Alguns artistas não só lançam música — eles deslocam o ar.
Mateus Moura é exatamente esse tipo de artista. Nascido no Rio de Janeiro e criado no Pará, ele carrega na voz e nos dedos a memória de duas geografias que se cruzam: o calor do litoral e a alma profunda da floresta. Cantor, compositor, instrumentista, produtor cultural e diretor musical, Mateus tem deixado sua marca tanto nos projetos coletivos — como Les Rita Pavone, o grupo Manto e o Ponto de Cultura Boi Vagalume — quanto na sua caminhada solo, onde revela a sua identidade mais íntima.
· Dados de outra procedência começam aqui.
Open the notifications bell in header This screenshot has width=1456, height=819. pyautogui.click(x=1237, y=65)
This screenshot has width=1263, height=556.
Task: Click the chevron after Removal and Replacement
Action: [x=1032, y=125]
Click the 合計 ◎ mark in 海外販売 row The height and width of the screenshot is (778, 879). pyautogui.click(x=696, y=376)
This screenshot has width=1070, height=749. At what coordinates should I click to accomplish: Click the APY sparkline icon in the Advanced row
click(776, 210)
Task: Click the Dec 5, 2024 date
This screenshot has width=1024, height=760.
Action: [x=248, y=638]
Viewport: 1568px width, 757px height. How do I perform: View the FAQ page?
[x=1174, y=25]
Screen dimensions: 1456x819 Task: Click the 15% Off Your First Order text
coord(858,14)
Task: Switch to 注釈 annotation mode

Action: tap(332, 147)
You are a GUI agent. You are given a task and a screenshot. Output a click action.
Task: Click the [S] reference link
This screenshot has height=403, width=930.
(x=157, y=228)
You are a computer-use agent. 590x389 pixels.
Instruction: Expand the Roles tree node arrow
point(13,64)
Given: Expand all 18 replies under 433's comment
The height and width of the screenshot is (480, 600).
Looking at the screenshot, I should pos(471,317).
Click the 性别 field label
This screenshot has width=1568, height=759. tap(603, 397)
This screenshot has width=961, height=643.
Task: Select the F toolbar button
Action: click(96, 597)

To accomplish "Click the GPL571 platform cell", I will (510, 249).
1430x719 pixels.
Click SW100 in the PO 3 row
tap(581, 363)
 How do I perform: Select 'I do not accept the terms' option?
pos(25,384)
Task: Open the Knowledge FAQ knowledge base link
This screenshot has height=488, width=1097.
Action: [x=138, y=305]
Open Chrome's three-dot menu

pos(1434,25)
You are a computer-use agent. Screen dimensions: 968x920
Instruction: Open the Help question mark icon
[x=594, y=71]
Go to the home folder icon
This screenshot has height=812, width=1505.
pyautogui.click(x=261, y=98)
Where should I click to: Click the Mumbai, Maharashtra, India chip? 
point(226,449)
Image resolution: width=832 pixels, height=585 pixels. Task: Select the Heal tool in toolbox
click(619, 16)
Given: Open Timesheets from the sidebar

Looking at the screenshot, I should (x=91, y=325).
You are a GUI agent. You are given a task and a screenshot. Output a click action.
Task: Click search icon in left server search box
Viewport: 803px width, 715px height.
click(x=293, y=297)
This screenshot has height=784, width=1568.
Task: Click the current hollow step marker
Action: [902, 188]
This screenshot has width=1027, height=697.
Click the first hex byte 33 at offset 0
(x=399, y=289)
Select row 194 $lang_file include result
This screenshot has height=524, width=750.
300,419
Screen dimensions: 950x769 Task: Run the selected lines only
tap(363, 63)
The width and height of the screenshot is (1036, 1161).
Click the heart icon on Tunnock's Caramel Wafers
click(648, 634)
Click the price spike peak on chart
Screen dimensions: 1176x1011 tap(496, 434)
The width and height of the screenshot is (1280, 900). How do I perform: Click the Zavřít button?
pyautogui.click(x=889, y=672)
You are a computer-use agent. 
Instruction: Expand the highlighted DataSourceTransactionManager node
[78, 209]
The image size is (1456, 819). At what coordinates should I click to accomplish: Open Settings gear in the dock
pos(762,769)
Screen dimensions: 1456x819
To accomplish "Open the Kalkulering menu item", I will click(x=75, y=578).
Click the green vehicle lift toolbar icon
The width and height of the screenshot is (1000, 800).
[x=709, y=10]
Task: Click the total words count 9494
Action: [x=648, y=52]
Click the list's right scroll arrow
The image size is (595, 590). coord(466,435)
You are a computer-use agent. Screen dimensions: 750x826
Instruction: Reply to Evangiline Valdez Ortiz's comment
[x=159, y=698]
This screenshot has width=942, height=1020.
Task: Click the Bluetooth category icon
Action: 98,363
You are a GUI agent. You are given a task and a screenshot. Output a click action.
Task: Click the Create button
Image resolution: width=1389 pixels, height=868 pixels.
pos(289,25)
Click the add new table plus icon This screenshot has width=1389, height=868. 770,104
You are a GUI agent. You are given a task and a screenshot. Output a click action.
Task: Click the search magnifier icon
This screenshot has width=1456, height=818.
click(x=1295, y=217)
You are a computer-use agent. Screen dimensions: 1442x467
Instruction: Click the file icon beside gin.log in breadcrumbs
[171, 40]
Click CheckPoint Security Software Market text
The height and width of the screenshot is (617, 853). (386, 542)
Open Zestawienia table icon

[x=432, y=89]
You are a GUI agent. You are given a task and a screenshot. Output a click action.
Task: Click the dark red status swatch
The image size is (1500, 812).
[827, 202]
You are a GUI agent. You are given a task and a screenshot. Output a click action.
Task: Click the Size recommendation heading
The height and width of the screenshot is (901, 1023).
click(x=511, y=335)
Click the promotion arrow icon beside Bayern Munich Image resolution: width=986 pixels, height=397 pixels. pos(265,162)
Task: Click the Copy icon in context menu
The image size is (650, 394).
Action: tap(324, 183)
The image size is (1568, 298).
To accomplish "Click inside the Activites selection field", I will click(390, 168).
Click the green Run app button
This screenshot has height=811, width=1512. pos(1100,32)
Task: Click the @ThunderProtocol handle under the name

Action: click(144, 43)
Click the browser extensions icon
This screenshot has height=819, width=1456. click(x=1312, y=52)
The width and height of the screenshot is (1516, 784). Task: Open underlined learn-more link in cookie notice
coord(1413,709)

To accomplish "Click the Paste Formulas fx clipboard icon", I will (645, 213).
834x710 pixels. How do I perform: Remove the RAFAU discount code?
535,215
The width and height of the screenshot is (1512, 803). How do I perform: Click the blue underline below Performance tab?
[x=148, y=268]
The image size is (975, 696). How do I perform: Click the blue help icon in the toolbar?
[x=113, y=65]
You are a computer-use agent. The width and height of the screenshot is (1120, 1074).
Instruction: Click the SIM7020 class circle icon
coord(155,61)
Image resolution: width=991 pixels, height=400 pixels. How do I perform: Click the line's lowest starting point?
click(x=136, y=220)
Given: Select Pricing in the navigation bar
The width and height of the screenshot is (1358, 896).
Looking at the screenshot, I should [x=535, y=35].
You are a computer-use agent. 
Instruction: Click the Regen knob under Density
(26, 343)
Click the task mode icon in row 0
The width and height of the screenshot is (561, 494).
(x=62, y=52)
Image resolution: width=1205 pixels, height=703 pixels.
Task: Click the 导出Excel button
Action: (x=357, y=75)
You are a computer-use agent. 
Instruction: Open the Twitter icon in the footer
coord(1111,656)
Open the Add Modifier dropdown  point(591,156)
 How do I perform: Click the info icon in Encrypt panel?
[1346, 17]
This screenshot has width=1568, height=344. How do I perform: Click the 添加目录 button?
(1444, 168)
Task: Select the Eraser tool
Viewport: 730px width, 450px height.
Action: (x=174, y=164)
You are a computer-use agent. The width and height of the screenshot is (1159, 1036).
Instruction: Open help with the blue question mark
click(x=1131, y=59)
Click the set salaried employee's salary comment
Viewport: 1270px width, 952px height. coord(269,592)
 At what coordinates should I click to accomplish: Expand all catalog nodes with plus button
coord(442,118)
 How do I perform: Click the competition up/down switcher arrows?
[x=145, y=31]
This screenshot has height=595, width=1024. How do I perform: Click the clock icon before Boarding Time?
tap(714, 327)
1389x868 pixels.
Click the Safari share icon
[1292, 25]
A Imitação do Vento — um diário cantado, um mapa espiritual
Seu primeiro álbum solo, A Imitação do Vento, não é apenas um conjunto de canções. É um ritual. É um diário de viagens internas, como páginas arrancadas de retiros espirituais em meio à Amazônia. São 12 faixas compostas por Mateus, que navegam entre baião, valsa, MPB e ritmos nortistas, com participações luminosas de vozes paraenses como Lariza, Mainumy, Mali Guedelha e artistas dos seus projetos paralelos.
Gravado entre 2020 e 2025 no Guamundo Home Studio, ao lado do produtor musical Renato Torres, o álbum mergulha em uma estética minimalista, onde a sofisticação nasce da simplicidade. É música que respira. Música que deixa o silêncio falar. Música que nasce do chão do Pará e se abre como vento amazônico.
Esse álbum tem algo raro: ele te puxa para dentro.
Assim que você dá play, você já está lá — no Pará, no Brasil profundo, respirando umidade e poesia. Mateus Moura é um cantautor terral, visceral, poético, e cada música parece carregada de história, de cuidado, de raízes. Há uma pesquisa sonora evidente, uma atenção minuciosa a timbres, arranjos, vozes e participações que fazem o álbum brilhar do começo ao fim.
O disco traz um Brasil real, vivo, com todas as suas nuances culturais e afetivas. As melodias são solares, a voz é íntima, e tudo soa profundamente verdadeiro.
E o mais interessante: há muito do Mateus em cada faixa, como se ele estivesse entregando fragmentos da própria memória, da própria terra.
Para nós do Divergent Beats, É um álbum que acolhe, cura, inspira.
Um álbum que lembra a riqueza infinita da música brasileira — tão plural, tão sofisticada, tão nossa.
Ivan Jude Gorini
Mateus Moura and the Wind that Moves the Soul: A Brazil that Breathes Within Us”
Some artists don’t just release music — they shift the air around them.
Mateus Moura is exactly that kind of artist. Born in Rio de Janeiro and raised in Pará, he carries in his voice and craft the memory of two landscapes: the salt of the coast and the deep soul of the forest. Singer, composer, instrumentalist, cultural producer and musical director, Mateus has built a solid path through collective projects — such as Les Rita Pavone, Manto and Boi Vagalume — while his solo work reveals his most intimate artistic identity.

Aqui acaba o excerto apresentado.